I think I may of found it. The lower outside trim piece was caulked, but when you put a little pressure on it, the caulking split slightly, obviously done very fast and quick at the factory, as it was a very thing flat bead. I recauked using the window trailer caulking and will see. I can see that being a leak, but surprised it would go in so far and then drip on the couch. If it was leaking and then following the slideout bottom, I would think the bed would be wet instead.

Either or, always good to find something that may or may not allow a leak. Will see if I did get it, checking periodically over the winter after snow melts, etc

Roof was solid and all caulking good, so don't think it was that


----------



## spidey

Checked the trailer today as we got a heavey rain and wind, and the couch is wet again. Since it was still raining I found a drip. It is coming from the white side metal where the plastic meets the metal. since it is sealed all the way, the water travels along and then drips out the end over the couch. So at least I know wheres it happening. Only thing is, where is the rain coming in? I angled the trailer now for winter so the front is higher in the back. That took care of the drip since gravity wont allow it to travel up hill. But doesn't solve where its coming in. I will be getting a fan in later to dry out the couch best I can when it stops raining.

I took a flashlight and don't see any drips from the roof, or at the top sweep seal seal, where it may come in then travel down the side of the wall, etc.

All seals on the outside are all tight? While the angled thing will work (for now) its not a fix.


----------



## spidey

OutbackerTim said:


> Spidey,
> Sorry I was out of town and couldn't get back earlier. I had to silicone the bottom edge of the floating filon wall on the rear of the slide out where it slides behind the trim piece. I also unscrewed the bottom trim pieces on the side of the slide out and recaulked them as well. No, I wasn't talking about the large rubber sweeper seal around the slide out. Good luck!
> Tim


Im going to check this again after it stops raining as I have the leak still. Maybe I missed a part. With the high wind maybe the back wall is flexing a little, and then with that letting rain in on a seal that's looks good to the eye.


----------



## thefulminator

Have you checked to see if the top of the slide is clean? Leave, pine needles, etc. can cause the seal on the top of the slide to not close completely.


----------



## spidey

thefulminator said:


> Have you checked to see if the top of the slide is clean? Leave, pine needles, etc. can cause the seal on the top of the slide to not close completely.

__Parts of the exercise__
1 - Transcribe the portion of the trailer leak thread from "Roof was solid" up to and including "it stops raining.".
2 - Pick out each line of the records in which the word "agent" appears.
The trailer leak thread and the records were taken from unrelated sources.

Records:
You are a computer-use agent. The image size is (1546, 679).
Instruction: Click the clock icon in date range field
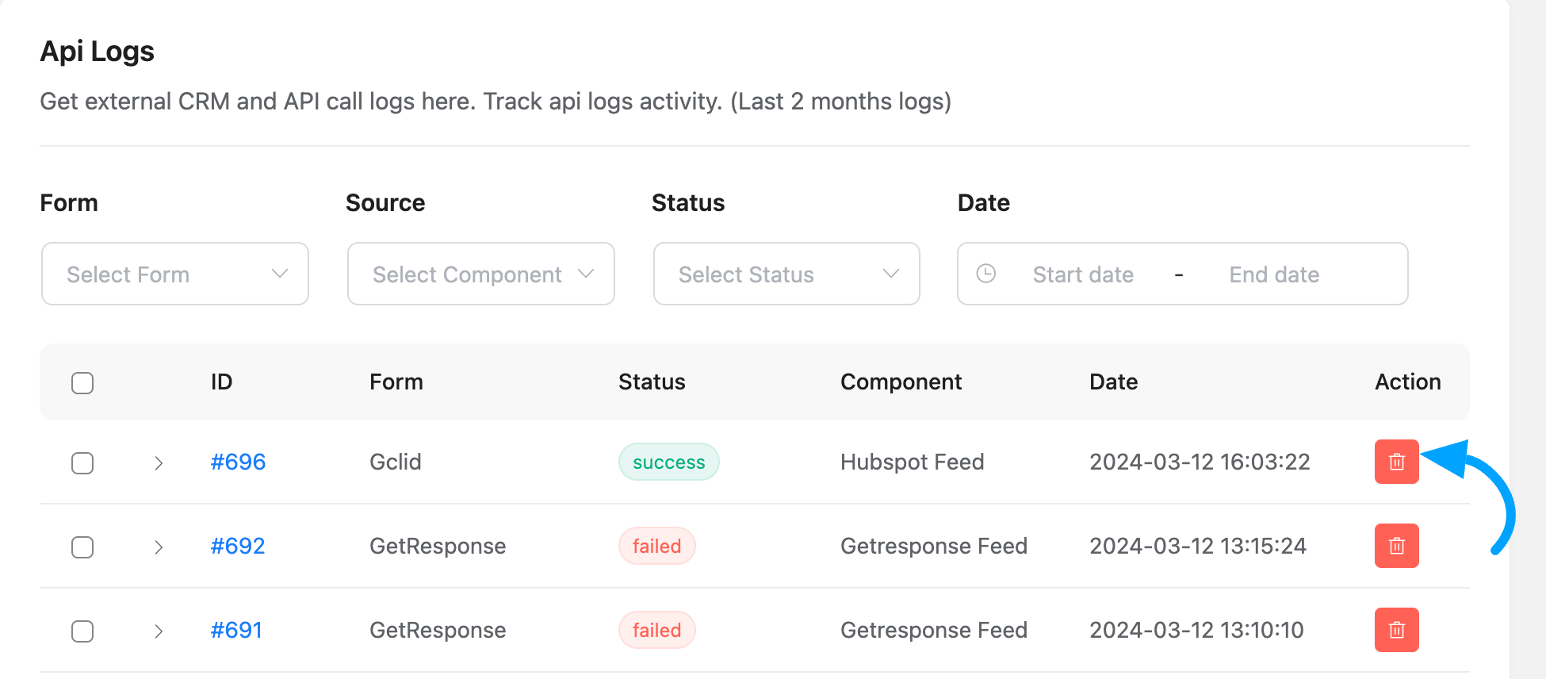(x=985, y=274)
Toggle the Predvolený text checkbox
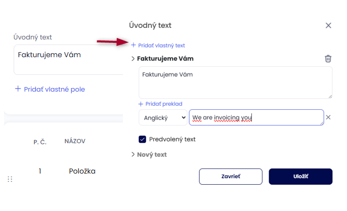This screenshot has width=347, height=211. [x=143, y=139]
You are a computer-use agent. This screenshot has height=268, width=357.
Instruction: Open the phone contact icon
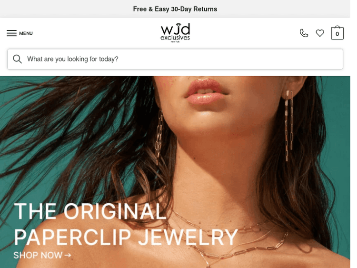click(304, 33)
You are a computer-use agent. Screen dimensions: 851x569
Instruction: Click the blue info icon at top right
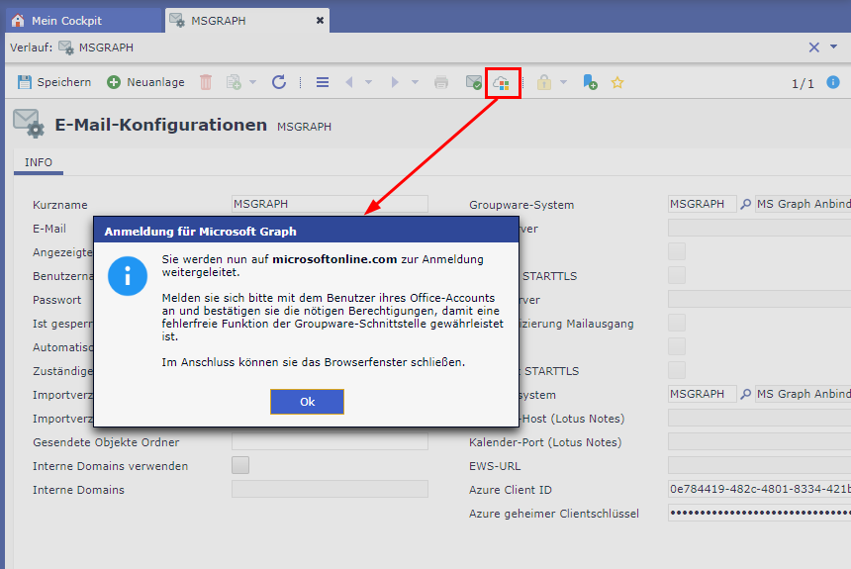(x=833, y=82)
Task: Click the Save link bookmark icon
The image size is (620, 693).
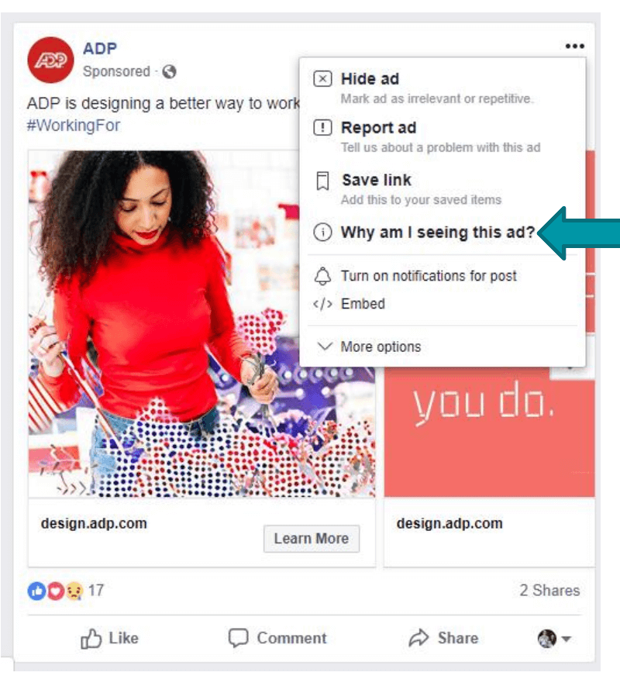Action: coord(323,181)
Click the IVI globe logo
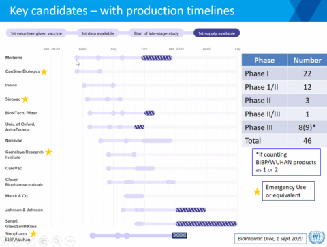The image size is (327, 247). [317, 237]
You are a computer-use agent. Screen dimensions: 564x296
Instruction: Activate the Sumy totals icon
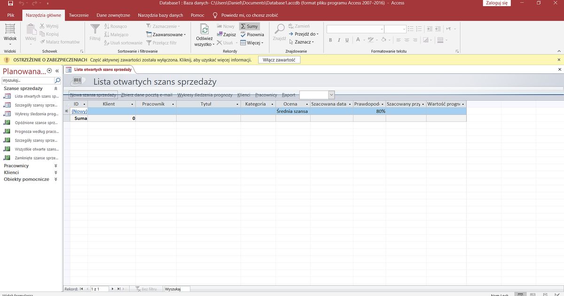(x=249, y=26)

__Solution list__
1 -
Roof was solid and all caulking good, so don't think it was that


----------



## spidey

Checked the trailer today as we got a heavey rain and wind, and the couch is wet again. Since it was still raining I found a drip. It is coming from the white side metal where the plastic meets the metal. since it is sealed all the way, the water travels along and then drips out the end over the couch. So at least I know wheres it happening. Only thing is, where is the rain coming in? I angled the trailer now for winter so the front is higher in the back. That took care of the drip since gravity wont allow it to travel up hill. But doesn't solve where its coming in. I will be getting a fan in later to dry out the couch best I can when it stops raining.

2 -
You are a computer-use agent. The image size is (1546, 679).
You are a computer-use agent. This screenshot has height=268, width=357.
You are a computer-use agent. Screen dimensions: 851x569
You are a computer-use agent. Screen dimensions: 564x296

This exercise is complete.